Original Google TensorFlow 2021-07-27

调试 TensorFlow Estimator

本部分介绍了如何调试使用 Estimator API 的 TensorFlow 程序。这些 API 提供的部分便利性是它们在内部管理 Session。这样一来，上面的部分介绍的 LocalCLIDebugWrapperSession 就不适用了。幸运的是，您仍然可以使用 tfdbg 提供的特殊 hook 调试它们。

tfdbg 可以调试 tf-learn Estimator 的 train()、evaluate() 和 predict() 方法。要调试 Estimator.train()，请创建一个 LocalCLIDebugHook 并将其用作 hooks 参数的一部分。
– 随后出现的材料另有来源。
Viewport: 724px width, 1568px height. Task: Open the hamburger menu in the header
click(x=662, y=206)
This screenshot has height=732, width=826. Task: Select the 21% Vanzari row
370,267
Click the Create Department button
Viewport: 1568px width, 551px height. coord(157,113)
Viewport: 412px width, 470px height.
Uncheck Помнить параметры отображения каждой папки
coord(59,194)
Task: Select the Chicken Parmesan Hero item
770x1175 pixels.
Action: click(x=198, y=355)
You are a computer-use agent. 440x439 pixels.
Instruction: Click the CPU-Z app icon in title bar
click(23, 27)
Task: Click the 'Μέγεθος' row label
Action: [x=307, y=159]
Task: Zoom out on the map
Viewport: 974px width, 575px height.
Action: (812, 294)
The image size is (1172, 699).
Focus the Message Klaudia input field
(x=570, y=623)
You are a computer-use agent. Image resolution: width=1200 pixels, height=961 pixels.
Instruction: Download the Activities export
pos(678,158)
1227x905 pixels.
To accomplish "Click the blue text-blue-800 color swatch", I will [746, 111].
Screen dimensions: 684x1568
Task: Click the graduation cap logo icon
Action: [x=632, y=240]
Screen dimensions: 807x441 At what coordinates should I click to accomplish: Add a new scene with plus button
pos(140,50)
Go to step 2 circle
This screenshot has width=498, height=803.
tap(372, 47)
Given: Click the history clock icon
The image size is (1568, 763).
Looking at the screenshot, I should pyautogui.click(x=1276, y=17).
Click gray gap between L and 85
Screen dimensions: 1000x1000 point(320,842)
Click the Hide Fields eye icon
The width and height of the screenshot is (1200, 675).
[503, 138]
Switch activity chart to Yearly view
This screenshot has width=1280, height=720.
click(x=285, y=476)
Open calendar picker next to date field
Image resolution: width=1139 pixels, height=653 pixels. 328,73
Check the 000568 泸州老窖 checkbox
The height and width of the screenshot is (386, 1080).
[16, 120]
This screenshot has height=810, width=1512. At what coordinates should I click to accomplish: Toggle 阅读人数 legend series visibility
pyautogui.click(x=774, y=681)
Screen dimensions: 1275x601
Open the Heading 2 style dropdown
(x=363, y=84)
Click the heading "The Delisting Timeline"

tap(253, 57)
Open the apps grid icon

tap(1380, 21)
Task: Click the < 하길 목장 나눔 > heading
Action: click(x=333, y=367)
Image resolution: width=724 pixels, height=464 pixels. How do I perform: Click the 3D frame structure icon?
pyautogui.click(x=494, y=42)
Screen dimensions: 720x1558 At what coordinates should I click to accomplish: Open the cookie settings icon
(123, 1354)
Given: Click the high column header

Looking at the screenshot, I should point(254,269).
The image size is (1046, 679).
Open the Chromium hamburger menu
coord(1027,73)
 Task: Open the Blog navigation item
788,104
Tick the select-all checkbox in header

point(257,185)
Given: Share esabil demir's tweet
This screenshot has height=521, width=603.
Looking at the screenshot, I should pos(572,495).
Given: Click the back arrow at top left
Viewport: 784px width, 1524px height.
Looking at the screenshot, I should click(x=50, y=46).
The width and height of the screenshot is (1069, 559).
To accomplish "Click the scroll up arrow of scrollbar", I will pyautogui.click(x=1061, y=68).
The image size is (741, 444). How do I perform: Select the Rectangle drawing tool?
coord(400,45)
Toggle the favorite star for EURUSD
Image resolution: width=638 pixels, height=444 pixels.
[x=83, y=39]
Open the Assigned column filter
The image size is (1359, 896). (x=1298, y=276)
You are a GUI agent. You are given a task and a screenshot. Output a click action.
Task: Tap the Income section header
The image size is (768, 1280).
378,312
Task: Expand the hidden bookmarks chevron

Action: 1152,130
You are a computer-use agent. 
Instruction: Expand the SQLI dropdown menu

例如：

# First, let your BUILD target depend on "//tensorflow/python/debug:debug_py"
# (You don't need to worry about the BUILD dependency if you are using a pip
# install of open-source TensorFlow.)
from tensorflow.python import debug as tf_debug

# Create a LocalCLIDebugHook and use it as a monitor when calling fit().
hooks = [tf_debug.LocalCLIDebugHook()]

# To debug `train`:
classifier.train(input_fn,
steps=1000,
hooks=hooks)

同样，要调试 Estimator.evaluate() 和 Estimator.predict()，请为 hooks 参数分配钩子，如下例所示：

# To debug `evaluate`:
accuracy_score = classifier.evaluate(eval_input_fn,
hooks=hooks)["accuracy"]

# To debug `predict`:
predict_results = classifier.predict(predict_input_fn, hooks=hooks)

debug_tflearn_iris.py 包含如何搭配使用 tfdbg 和 Estimator 的完整示例。要运行此示例，请执行以下命令：

python -m tensorflow.python.debug.examples.debug_tflearn_iris --debug

LocalCLIDebugHook 还允许您配置 watch_fn，后者可用于灵活指定在不同的 Session.run() 调用期间要查看哪些 Tensor，这些调用作为 fetches 和 feed_dict 以及其他状态的函数。如需了解详情，请参阅此 API 文档（https://tensorflow.google.cn/api_docs/python/tfdbg/DumpingDebugWrapperSession?hl=zh-CN#__init__）。

使用 TFDBG 调试 Keras 模型

要结合使用 TFDBG 和 tf.keras，请允许 Keras 后端使用 TFDBG 封装的会话对象。例如，要使用 CLI 封装容器，请运行以下代码：

import tensorflow as tf
from tensorflow.python import debug as tf_debug

tf.keras.backend.set_session(tf_debug.LocalCLIDebugWrapperSession(tf.Session()))

# Define your keras model, called "model".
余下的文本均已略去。